◆ Data provided:
-=-=-=-=-

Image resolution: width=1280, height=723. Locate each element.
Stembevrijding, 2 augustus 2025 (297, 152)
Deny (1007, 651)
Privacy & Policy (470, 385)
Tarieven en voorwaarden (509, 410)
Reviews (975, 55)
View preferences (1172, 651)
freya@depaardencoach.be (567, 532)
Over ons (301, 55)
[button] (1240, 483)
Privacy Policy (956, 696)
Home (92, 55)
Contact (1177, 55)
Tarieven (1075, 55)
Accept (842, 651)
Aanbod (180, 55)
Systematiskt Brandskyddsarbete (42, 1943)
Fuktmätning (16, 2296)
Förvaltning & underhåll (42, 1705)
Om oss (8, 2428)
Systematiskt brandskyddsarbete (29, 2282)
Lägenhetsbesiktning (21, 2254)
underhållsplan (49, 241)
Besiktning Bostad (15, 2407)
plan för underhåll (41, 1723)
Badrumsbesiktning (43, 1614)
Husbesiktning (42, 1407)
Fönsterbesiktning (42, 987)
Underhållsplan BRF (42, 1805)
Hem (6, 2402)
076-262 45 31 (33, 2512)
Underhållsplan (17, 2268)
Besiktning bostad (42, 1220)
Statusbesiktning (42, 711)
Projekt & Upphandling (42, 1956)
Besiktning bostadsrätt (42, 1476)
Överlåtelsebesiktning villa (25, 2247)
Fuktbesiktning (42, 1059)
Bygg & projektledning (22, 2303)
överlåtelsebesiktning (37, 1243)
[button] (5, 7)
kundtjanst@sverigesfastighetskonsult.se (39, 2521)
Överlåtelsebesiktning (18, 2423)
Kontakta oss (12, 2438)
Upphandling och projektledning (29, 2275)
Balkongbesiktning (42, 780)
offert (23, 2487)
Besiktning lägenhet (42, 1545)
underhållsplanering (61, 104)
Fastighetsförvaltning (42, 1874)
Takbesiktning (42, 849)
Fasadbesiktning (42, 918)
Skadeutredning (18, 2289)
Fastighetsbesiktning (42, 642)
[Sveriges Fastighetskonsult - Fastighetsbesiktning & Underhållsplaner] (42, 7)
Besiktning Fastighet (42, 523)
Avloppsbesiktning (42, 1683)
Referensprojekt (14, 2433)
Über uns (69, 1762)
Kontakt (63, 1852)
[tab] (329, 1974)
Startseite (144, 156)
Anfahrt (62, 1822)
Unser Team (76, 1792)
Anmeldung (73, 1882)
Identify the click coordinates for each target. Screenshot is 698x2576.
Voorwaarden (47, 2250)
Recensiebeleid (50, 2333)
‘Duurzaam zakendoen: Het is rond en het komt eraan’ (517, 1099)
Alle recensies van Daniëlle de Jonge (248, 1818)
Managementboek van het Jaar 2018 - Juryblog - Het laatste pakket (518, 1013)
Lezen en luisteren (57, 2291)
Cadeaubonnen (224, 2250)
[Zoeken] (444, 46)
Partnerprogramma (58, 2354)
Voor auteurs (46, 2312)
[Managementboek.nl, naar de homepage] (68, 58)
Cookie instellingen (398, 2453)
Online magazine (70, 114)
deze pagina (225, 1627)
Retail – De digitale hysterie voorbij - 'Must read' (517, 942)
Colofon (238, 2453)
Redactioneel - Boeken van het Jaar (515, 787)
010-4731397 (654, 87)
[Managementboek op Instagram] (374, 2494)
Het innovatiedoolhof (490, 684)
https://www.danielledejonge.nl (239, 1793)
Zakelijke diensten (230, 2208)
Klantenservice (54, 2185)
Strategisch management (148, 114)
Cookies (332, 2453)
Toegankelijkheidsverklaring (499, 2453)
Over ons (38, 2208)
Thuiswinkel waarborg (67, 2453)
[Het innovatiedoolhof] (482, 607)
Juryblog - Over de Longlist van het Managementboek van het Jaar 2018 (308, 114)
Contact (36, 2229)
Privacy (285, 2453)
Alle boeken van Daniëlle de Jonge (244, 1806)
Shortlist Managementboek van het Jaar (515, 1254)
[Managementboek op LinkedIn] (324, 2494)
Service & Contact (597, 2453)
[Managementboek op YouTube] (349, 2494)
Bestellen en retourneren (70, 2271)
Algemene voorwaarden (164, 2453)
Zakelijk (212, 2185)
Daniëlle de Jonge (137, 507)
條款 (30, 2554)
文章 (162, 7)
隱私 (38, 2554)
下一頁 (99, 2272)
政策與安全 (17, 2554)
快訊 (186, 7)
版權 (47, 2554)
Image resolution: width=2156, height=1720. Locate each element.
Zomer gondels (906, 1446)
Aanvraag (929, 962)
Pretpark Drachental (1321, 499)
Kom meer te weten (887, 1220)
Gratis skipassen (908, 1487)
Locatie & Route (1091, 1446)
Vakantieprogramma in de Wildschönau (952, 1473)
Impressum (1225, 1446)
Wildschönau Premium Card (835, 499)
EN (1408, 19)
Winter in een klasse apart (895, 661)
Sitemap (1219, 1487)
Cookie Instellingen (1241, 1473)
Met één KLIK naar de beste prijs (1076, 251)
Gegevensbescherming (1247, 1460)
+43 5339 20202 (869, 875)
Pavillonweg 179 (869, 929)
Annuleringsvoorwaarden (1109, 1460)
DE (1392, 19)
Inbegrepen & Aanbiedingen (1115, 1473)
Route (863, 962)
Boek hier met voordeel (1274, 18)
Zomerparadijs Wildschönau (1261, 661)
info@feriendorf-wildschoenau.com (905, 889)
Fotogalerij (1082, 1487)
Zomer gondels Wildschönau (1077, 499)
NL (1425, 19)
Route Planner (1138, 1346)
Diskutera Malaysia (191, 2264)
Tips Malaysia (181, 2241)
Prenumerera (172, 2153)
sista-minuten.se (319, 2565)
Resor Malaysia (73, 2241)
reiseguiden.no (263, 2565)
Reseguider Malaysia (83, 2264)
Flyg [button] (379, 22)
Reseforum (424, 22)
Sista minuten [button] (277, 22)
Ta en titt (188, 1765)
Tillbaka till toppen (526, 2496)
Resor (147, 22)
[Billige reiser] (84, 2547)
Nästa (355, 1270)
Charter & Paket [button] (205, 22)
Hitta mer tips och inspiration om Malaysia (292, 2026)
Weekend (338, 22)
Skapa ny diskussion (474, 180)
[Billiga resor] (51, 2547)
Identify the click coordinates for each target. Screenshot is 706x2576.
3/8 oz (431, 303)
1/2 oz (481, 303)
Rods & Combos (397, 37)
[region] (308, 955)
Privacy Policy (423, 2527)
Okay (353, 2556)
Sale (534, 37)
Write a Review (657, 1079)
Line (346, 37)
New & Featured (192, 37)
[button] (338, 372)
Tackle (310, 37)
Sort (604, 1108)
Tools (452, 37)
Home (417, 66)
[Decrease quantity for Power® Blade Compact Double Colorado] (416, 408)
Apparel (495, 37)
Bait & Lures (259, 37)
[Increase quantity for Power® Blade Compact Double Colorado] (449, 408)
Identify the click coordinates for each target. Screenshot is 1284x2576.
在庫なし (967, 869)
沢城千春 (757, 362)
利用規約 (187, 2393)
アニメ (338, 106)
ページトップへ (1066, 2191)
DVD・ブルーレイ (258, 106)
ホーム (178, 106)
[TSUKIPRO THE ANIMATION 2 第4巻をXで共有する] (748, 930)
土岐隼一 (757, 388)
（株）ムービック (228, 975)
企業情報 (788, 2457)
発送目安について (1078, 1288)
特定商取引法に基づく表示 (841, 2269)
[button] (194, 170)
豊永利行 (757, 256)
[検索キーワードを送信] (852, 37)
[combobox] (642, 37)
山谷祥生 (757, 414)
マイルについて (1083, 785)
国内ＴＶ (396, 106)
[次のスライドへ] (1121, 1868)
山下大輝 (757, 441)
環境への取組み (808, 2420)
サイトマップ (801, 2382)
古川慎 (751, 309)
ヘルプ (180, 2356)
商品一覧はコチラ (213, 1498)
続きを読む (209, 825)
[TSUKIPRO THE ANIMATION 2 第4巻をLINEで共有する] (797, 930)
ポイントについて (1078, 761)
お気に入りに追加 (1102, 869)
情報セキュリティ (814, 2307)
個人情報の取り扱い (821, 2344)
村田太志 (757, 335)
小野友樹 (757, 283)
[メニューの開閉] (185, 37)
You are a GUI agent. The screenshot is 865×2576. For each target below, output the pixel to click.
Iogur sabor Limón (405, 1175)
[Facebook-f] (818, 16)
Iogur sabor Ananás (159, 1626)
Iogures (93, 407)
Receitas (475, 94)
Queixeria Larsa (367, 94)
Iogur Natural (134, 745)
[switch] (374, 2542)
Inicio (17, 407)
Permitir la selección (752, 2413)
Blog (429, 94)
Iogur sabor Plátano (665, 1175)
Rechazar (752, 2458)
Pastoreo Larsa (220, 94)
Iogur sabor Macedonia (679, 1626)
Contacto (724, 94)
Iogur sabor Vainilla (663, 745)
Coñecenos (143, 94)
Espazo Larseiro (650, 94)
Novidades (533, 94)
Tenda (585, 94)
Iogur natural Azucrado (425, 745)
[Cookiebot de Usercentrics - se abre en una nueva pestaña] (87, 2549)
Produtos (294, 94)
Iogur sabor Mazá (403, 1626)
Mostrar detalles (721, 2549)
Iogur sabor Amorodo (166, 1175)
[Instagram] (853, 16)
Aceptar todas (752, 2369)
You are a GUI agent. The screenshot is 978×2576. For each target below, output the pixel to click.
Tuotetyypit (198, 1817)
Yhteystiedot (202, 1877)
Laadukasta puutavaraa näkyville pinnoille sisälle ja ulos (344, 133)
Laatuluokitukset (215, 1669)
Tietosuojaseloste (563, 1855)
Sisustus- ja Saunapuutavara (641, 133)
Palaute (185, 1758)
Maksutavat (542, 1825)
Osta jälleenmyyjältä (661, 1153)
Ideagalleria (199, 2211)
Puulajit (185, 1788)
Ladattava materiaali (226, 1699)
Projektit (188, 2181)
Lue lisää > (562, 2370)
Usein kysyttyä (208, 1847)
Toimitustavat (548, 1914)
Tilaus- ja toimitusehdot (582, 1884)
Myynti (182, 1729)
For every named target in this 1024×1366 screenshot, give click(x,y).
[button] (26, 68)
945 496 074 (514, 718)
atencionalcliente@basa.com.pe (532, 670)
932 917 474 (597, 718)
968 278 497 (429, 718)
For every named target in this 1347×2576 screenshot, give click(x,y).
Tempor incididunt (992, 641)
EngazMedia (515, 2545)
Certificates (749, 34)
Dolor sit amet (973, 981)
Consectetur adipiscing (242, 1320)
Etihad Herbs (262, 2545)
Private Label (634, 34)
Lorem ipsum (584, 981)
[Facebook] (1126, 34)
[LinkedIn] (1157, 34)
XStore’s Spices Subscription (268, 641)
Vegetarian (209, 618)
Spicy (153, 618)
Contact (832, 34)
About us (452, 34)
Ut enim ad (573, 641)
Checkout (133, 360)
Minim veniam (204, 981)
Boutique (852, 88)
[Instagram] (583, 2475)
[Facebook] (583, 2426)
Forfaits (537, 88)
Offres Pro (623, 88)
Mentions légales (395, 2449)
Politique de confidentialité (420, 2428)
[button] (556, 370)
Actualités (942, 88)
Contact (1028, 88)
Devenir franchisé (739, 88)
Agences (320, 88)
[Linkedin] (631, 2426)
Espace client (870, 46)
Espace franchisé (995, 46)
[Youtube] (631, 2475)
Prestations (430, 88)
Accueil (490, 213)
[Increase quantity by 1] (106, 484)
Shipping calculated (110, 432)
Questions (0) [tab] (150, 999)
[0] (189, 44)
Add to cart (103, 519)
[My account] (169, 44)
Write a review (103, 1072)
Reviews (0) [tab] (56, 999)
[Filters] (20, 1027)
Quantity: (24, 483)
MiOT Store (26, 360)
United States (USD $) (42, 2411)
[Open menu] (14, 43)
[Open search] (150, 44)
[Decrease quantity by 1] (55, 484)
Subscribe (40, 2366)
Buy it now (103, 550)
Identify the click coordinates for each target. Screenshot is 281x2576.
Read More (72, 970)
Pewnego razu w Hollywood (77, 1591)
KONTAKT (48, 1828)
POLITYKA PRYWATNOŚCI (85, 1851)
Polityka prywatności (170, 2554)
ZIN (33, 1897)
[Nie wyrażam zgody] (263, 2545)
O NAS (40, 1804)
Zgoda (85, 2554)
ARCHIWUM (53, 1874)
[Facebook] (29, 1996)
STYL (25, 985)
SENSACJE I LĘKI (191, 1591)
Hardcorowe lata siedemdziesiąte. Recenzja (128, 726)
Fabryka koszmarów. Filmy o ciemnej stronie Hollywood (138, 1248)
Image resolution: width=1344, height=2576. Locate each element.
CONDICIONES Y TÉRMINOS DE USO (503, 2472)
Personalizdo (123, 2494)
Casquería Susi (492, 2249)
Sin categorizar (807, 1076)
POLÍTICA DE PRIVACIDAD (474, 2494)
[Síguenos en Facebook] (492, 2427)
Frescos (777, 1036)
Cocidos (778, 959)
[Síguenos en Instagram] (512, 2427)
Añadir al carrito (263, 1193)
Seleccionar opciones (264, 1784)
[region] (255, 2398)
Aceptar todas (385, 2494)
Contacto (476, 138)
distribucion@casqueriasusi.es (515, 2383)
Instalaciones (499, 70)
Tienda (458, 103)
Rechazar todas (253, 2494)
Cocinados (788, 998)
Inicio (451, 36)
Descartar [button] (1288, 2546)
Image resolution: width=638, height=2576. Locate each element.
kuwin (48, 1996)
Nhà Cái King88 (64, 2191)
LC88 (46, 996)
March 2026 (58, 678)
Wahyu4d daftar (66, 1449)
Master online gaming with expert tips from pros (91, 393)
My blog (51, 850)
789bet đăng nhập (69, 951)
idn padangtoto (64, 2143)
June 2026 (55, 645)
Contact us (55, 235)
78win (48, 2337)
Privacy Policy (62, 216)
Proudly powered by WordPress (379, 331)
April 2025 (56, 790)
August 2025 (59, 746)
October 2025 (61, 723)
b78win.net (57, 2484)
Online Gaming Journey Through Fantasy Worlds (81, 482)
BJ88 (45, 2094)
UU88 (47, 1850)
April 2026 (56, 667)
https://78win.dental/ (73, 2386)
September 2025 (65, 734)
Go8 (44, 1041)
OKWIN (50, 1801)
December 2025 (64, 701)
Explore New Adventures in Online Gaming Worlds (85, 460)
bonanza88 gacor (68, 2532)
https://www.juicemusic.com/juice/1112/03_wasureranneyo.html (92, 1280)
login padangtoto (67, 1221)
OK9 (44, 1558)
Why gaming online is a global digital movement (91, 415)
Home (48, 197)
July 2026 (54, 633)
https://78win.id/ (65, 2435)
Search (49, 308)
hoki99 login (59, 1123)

-=-=-=-=-

All that is wanted is the stretch of lines above from the one containing "Strategisch management (148, 114)" through the one containing "[Billiga resor] (51, 2547)", duplicated exactly.

Strategisch management (148, 114)
Cookies (332, 2453)
Toegankelijkheidsverklaring (499, 2453)
Over ons (38, 2208)
Thuiswinkel waarborg (67, 2453)
[Het innovatiedoolhof] (482, 607)
Juryblog - Over de Longlist van het Managementboek van het Jaar 2018 (308, 114)
Contact (36, 2229)
Privacy (285, 2453)
Alle boeken van Daniëlle de Jonge (244, 1806)
Shortlist Managementboek van het Jaar (515, 1254)
[Managementboek op LinkedIn] (324, 2494)
Service & Contact (597, 2453)
[Managementboek op YouTube] (349, 2494)
Bestellen en retourneren (70, 2271)
Algemene voorwaarden (164, 2453)
Zakelijk (212, 2185)
Daniëlle de Jonge (137, 507)
條款 (30, 2554)
文章 (162, 7)
隱私 (38, 2554)
下一頁 (99, 2272)
政策與安全 (17, 2554)
快訊 (186, 7)
版權 (47, 2554)
Image resolution: width=2156, height=1720. Locate each element.
Zomer gondels (906, 1446)
Aanvraag (929, 962)
Pretpark Drachental (1321, 499)
Kom meer te weten (887, 1220)
Gratis skipassen (908, 1487)
Locatie & Route (1091, 1446)
Vakantieprogramma in de Wildschönau (952, 1473)
Impressum (1225, 1446)
Wildschönau Premium Card (835, 499)
EN (1408, 19)
Winter in een klasse apart (895, 661)
Sitemap (1219, 1487)
Cookie Instellingen (1241, 1473)
Met één KLIK naar de beste prijs (1076, 251)
Gegevensbescherming (1247, 1460)
+43 5339 20202 (869, 875)
Pavillonweg 179 (869, 929)
Annuleringsvoorwaarden (1109, 1460)
DE (1392, 19)
Inbegrepen & Aanbiedingen (1115, 1473)
Route (863, 962)
Boek hier met voordeel (1274, 18)
Zomerparadijs Wildschönau (1261, 661)
info@feriendorf-wildschoenau.com (905, 889)
Fotogalerij (1082, 1487)
Zomer gondels Wildschönau (1077, 499)
NL (1425, 19)
Route Planner (1138, 1346)
Diskutera Malaysia (191, 2264)
Tips Malaysia (181, 2241)
Prenumerera (172, 2153)
sista-minuten.se (319, 2565)
Resor Malaysia (73, 2241)
reiseguiden.no (263, 2565)
Reseguider Malaysia (83, 2264)
Flyg [button] (379, 22)
Reseforum (424, 22)
Sista minuten [button] (277, 22)
Ta en titt (188, 1765)
Tillbaka till toppen (526, 2496)
Resor (147, 22)
[Billige reiser] (84, 2547)
Nästa (355, 1270)
Charter & Paket [button] (205, 22)
Hitta mer tips och inspiration om Malaysia (292, 2026)
Weekend (338, 22)
Skapa ny diskussion (474, 180)
[Billiga resor] (51, 2547)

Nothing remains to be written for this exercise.